Chapitre 16 (2/4)
Ils faisaient le pied de grue devant la gare. Clément les avait déposés à la station de taxis en leur assurant que Lucas finirait par s’y présenter.
« — Je l’ai prévenu. Il sera là. Normalement.
— J’adore comme tout est réglé sur du papier à musique avec vous, avait commenté Florian, gouailleur. Normalement… S’il ne se défile pas, c’est ce que cela sous-entend ?
— Il ne se défilera pas. Si vous le cueillez de son taxi, il n’aura pas le choix ».
Placés dans la file, Mathieu dut décliner pas moins de trois offres de la part de chauffeurs forts sympathiques mais insistants. Déçus de devoir repartir bredouilles.
— Nous attendons un ami.
— Qui prend tout son temps, on dirait. On va louper l’arrivée du train si cela continue.
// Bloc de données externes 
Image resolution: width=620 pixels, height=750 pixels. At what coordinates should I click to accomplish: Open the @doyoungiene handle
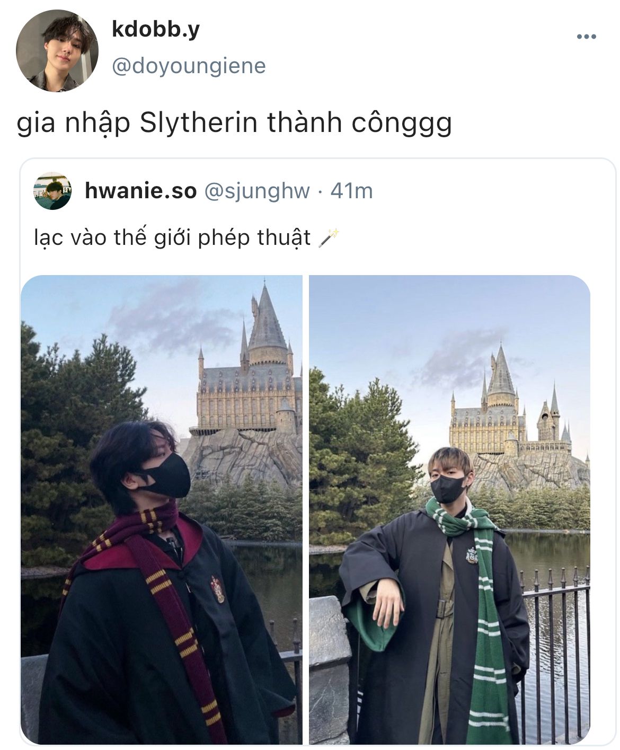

— Il doit avoir une course, c’est tout.
Cécile sautillait sur place, inconfortable. La proximité de Mathieu la dérangeait. Elle était traversée de sentiments contradictoires qui oscillaient entre honte, embarras et curiosité passionnée. Elle aurait voulu l’entretenir sur leur point commun pour profiter de ses méthodes et astuces. Mais elle n’osait pas. L’épitaphe parfaite : « Ici gît Cécile : elle n’a pas osé ». Elle biaisait, entre deux négociations avec elle-même.
C’est pourquoi elle l’interrogea sur le point qui la préoccupait le moins, mais qui la tarabustait tout de même.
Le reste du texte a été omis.